Hip-Hop Is Dead? Kim Kardashian Says “Rap Music Is Definitely Here To Stay”

Hip-Hop Is Dead? Kim Kardashian Says “Rap Music Is Definitely Here To Stay”

High-profile celebrity Kim Kardashian recently dished out her views on the state of hip-hop and why the rap game will continue striving for years to come.

In Kim K’s perspective, there is a strong connection between rap music and reality television.

“When rap music first came out, people were like, ‘We don’t understand this, what is this, it’s just a fad.’ But rap music is definitely here to stay, and I think reality shows have proven they are as well. But when something is newer, people don’t really understand it.” As more television genres go the way of the analog tube, why shouldn’t there be room to explore the potential of a new family dynamic? “You can see that soap operas aren’t on the air as much anymore. I think reality shows are taking over that genre, but I think the draw to our show is that we are relatable. I get it all the time, people saying, ‘I don’t have any sisters, but you make me feel like I’m part of the family,’ or, ‘I have four sisters and it reminds me of you guys!’ I think it’s just a new world with social media. The interaction I have with my fans and the access is so much fun to me. I love that connection.” (V Magazine)
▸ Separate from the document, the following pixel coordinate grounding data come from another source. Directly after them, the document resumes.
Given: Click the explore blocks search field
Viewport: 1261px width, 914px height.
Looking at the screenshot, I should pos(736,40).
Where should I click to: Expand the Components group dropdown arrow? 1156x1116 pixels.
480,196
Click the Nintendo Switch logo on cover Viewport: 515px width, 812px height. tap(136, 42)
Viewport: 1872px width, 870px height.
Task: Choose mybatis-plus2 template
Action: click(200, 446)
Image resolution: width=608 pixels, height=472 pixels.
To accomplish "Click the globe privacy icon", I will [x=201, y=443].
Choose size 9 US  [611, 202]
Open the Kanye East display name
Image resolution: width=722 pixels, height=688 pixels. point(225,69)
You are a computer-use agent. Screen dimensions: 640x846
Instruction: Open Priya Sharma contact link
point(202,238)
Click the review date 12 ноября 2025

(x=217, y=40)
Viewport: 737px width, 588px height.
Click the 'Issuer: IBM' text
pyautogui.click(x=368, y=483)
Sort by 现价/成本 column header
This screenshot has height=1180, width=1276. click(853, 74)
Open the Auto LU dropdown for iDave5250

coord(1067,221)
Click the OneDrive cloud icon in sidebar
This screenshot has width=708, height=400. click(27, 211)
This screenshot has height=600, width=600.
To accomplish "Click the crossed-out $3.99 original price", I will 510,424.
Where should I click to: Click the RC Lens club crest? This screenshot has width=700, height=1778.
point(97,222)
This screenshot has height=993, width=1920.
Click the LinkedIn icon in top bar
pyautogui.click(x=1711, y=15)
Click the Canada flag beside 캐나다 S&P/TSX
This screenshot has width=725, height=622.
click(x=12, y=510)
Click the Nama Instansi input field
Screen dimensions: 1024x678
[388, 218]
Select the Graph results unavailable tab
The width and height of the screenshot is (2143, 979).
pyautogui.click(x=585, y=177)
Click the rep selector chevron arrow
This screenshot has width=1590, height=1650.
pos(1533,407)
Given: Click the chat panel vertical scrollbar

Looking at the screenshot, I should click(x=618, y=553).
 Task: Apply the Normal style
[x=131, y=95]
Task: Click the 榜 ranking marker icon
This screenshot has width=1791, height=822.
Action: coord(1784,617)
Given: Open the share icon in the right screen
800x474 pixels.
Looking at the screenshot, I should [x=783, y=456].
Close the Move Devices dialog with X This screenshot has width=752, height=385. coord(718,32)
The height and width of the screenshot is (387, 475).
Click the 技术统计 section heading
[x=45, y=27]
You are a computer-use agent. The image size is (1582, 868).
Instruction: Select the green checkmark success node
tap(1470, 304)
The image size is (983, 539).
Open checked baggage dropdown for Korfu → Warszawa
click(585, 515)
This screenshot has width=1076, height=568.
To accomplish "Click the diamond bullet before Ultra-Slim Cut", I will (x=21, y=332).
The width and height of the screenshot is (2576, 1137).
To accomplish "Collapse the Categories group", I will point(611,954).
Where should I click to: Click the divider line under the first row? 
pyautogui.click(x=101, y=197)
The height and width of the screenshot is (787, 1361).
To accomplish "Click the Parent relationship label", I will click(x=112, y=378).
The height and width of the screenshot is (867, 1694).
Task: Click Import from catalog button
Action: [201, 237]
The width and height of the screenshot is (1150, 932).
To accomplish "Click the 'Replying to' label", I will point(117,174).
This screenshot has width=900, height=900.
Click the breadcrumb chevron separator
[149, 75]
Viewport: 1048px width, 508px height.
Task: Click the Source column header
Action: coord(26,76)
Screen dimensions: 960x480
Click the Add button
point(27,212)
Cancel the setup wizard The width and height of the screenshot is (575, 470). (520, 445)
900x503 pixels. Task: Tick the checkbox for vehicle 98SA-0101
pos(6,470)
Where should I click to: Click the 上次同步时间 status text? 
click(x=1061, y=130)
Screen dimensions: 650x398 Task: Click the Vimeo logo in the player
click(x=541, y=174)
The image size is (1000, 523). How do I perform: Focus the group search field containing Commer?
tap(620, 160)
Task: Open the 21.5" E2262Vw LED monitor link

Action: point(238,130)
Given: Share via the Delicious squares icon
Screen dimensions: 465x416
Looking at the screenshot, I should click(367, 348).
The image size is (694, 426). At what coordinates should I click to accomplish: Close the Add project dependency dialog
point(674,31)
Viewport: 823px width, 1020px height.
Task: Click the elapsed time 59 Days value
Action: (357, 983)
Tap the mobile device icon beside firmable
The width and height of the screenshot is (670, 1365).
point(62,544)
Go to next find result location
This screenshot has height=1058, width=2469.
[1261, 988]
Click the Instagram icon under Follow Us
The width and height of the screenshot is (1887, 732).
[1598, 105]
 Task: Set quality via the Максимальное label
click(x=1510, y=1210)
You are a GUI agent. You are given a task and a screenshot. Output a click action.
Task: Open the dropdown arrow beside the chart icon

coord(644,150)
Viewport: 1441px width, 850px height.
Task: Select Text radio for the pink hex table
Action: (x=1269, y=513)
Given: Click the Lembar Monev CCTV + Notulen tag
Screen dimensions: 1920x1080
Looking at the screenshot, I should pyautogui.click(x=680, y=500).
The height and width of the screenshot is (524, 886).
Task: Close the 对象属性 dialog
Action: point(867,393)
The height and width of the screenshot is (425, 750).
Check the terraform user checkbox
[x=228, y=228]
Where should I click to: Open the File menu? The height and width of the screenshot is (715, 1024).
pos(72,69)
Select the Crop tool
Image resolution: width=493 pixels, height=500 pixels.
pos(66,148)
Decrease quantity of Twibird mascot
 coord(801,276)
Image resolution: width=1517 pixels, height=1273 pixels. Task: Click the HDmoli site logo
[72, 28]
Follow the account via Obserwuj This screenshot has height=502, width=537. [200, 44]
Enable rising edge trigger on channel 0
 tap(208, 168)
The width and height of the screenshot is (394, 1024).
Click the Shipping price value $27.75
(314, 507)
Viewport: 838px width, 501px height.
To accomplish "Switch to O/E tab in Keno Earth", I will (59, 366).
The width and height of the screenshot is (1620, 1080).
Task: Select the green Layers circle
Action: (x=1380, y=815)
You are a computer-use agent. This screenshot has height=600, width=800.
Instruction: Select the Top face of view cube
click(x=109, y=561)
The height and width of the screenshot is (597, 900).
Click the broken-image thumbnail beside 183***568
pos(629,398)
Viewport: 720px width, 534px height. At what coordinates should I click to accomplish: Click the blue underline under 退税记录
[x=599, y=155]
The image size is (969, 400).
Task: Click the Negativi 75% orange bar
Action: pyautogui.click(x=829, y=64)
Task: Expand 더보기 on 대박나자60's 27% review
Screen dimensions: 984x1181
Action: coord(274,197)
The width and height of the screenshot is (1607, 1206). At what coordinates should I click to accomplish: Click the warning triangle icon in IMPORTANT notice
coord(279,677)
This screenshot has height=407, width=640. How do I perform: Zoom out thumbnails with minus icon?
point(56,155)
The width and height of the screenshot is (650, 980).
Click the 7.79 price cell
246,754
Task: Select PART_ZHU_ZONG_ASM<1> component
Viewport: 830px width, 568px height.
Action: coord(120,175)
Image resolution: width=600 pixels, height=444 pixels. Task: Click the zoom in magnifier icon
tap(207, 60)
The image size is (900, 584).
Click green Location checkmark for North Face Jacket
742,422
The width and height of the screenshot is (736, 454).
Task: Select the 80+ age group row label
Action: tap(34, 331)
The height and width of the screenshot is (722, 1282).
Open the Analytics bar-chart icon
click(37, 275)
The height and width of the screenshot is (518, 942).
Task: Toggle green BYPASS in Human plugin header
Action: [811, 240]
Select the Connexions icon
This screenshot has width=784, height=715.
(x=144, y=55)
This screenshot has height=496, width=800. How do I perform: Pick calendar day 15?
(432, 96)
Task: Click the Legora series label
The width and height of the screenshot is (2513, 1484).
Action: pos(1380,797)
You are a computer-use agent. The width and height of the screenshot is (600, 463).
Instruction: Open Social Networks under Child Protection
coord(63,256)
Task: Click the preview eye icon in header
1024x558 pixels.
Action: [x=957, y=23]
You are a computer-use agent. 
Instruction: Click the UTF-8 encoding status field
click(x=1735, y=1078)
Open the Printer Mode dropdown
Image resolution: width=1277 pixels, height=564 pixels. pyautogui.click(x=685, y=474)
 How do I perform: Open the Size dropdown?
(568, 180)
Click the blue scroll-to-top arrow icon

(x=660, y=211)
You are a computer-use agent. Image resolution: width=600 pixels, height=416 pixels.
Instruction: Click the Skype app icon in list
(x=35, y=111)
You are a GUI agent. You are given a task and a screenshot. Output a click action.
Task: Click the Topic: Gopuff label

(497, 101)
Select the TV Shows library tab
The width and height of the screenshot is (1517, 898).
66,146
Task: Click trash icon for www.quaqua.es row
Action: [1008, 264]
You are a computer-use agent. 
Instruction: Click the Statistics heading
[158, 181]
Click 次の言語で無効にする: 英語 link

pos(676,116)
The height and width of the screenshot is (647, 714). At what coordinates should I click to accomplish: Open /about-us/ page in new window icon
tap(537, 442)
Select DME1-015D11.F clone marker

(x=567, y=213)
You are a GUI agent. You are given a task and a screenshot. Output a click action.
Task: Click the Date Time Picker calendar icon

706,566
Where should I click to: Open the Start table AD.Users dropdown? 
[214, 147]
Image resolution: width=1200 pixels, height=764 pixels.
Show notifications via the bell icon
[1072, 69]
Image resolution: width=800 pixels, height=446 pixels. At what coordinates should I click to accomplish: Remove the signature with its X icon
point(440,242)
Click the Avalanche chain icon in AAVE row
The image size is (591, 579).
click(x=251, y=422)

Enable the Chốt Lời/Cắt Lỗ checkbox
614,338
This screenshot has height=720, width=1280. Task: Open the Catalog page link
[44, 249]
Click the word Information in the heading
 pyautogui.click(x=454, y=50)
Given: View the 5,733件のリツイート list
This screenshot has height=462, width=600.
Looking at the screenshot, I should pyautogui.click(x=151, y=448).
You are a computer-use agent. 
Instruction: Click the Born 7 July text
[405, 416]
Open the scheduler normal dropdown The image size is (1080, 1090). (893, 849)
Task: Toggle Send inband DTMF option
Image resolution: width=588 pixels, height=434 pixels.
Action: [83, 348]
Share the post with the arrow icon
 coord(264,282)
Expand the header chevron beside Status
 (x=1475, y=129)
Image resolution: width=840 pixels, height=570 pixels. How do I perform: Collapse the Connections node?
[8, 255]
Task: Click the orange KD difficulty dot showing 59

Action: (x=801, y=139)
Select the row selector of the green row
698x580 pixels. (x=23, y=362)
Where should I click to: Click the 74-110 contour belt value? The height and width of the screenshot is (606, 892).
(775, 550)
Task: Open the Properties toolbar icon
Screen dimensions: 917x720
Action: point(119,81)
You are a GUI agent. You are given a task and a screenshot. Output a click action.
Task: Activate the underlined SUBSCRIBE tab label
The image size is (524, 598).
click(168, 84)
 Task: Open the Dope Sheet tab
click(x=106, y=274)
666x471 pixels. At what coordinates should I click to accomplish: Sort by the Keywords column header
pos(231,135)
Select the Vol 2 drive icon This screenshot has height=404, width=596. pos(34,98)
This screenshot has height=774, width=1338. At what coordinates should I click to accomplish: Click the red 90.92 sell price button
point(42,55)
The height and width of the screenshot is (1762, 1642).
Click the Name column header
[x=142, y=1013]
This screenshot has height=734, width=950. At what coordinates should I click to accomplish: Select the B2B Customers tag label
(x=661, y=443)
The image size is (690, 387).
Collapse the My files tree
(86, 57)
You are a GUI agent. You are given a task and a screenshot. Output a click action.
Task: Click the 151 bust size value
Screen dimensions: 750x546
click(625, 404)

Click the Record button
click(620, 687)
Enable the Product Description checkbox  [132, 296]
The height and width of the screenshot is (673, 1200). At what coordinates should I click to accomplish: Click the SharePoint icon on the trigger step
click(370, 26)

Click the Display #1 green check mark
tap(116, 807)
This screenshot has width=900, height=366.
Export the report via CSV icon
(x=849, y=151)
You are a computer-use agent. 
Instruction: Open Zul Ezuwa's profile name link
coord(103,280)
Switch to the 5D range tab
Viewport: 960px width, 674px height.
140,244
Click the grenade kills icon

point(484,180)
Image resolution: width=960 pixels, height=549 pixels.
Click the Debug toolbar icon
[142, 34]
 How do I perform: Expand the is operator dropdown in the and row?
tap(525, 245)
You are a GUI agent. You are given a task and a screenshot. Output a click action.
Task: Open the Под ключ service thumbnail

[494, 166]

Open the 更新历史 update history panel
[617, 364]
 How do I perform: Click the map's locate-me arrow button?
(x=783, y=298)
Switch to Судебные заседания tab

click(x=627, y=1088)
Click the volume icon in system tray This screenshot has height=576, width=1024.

Recently, rap veteran Ice-T talked to SOHH about people’s infatuation with reality shows and gossip.

“One thing about my [‘Ice Loves Coco’] show is we never showed the hype,” Ice told SOHH, defending his reality series’ content amongst its competition. “My show really isn’t about the hype, it’s more like ‘I Love Lucy’ more than anything. My show was an anti-reality show. It’s kind of like watching me play X-Box and some bullsh*t but everybody enjoyed it. The highlight of my show is getting some grease on my shirt from a sandwich. You know? So you don’t really need all that hype. If you’re quality, you don’t need to be throwing drinks at people’s faces and doing all that dumb stunt sh*t. You know? But the world is f*cked up right now. The world cares more about what b*tch is wearing a weave than how motherf*cking much the defense budget is.” (SOHH)

Last month, Dipset’s Cam’ron detailed his disinterest in getting down with reality television.

“We working, but you know, everybody’s kind of doing a lot of different things,” Cam explained in an interview with radio host Jenny Boom Boom. “We probably got about seven, eight joints done but, at the end of the day, let’s say the album is twelve, thirteen songs, we’re gonna do twenty-five and pick the best. We’re not just gonna do thirteen. It’s not coming as fast as people may want it, because eveybody’s got their own thing going on — but it’s coming. … [Will I ever been on ‘Love & Hip Hop New York’ again?] Never. Never. [laughs] Nah, nah, nah, you know I’ll make an appearance here and there, my homegirl Mona is the executive producer of the show. But I’d never put my life on TV like that. They’ve been on me for a while trying to get me to do one, even before VH1 was doing reality shows. MTV’s been trying to get me to do it but nah, I can’t put what I do every day on TV. [laughs]” (“Jenny Boom Boom TV”)

Despite having a girlfriend on “Love & Hip Hop,” New York rapper Fabolous previously said he too would fall back on getting involved on the show.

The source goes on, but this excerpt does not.